UNLV uses artistic expression to mark Las Vegas shooting anniversary
Updated October 1, 2018 - 9:01 pm
The two dancers slowly diverged on the stage, but they didn’t stay separated for long.
They met back in the center, and placed their arms around one another, leaning on each other for support.
The artistic expression was one of many on display Monday during UNLV’s campus remembrance ceremony of the Route 91 Harvest festival on Oct. 1, 2017.
“It’s a piece about brotherhood,” said A.J. Vehec, one of the dancers. “And we felt that it really fit well with what Vegas went through after the fact — how everyone came together and always was there for each other after the tragedy.”
The ceremony was short on words, but full of feeling — sadness, anger, reflection and even joy — a balance of emotions that Acting President Marta Meana wanted the one-year anniversary service to achieve.
“I knew I wanted to do something special for Oct. 1,” Meana said. “I thought that art, music, poetry would be able to cover all of the very complex emotions that we feel. The minute you start trying to make speeches about it, you leave out certain things. It just doesn’t cover the breadth.”

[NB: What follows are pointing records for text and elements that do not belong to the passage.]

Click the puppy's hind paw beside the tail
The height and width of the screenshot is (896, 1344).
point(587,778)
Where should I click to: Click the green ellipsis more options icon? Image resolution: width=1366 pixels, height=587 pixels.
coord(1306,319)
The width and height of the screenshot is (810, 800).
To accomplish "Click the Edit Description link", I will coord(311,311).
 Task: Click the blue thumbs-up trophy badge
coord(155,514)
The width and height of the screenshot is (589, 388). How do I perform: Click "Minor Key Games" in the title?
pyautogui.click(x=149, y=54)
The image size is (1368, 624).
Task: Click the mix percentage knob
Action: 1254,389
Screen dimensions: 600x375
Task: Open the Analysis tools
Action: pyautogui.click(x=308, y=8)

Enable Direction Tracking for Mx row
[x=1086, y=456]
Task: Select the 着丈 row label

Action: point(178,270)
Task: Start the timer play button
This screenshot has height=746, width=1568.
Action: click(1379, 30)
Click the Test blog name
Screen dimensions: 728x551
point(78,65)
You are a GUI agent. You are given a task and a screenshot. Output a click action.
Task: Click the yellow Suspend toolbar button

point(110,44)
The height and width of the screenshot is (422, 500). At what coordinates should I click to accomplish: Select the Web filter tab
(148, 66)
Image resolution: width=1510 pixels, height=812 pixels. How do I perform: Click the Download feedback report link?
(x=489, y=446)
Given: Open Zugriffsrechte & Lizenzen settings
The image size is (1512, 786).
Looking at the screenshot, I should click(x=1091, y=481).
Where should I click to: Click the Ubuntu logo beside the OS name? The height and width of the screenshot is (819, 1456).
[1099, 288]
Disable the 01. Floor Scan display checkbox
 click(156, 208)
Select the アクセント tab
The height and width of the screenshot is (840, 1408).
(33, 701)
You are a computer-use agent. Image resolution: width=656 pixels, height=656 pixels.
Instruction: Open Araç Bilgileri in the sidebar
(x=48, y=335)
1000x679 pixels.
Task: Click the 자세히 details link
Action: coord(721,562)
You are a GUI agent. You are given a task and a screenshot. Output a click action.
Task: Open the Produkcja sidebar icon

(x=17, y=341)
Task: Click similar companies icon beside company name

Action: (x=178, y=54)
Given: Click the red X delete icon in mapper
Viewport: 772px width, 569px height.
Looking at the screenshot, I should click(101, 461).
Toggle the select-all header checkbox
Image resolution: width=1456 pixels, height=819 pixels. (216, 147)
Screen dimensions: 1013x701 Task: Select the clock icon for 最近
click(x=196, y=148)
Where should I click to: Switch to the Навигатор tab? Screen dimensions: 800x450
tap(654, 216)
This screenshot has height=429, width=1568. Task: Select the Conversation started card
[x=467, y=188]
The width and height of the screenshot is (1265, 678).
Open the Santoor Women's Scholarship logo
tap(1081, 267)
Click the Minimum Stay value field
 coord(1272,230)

The ceremony included musical performances, a poetry reading and 58 chimes to honor the lives lost in the shooting on the Las Vegas Strip.
“Just to hear that number of times going off is intense,” said Joe Morgan, an assistant professor of education.
The chimes followed the reading of a poem, “58 Bells,” that Eryn Green, a poet and an assistant professor in residence wrote in honor of the 58 people who were killed in the shooting.
“A bell to remind my students to hold the door a little longer, look each other, in the eyes,” Green recited from his poem. “A bell to signify the power of tiny gestures, how much they might matter.”
Across campus, one student used the lyrics of a song to articulate his feelings.
Eli Thompson, a senior political science major, transcribed on yellow notepad paper, the lyrics to “Missing (Serravalle).” He added it to the Day of the Dead ofrenda that opened on Monday at the Marjorie Barrick Museum in honor of the shooting anniversary.
“The song was written in response to the writer losing someone close to him,” Thompson said. “And though I didn’t lose someone close to me, I felt like I lost the security in that same sense. I learned how to play it on guitar the night of Oct. 1. That was my coping mechanism.”
Across town, the College of Southern Nevada also asked students, staff and faculty to share their thoughts in remembrance of Oct. 1.
They wrote their messages on yellow sticky notes.
“Be strong, be beautiful,” one note read.
Another: “There’s always hope for the next day.”
That was the resounding message behind Charlene Gibson’s speech to a crowd of about 70 people who gathered on the Charleston campus for a candlelight vigil.
“After Oct. 1 came Oct. 2, a day when so many people showed up to donate blood, they had to be turned away because there wasn’t enough resources to take those donations,” said Gibson, a communications professor at CSN. “It’s so important for all of those moments where we stop to remember and grieve, that we also stop to have hope, that we remember there is always an Oct. 2. There’s another sunrise, there’s an opportunity for us to band together as a community and be Vegas Strong.”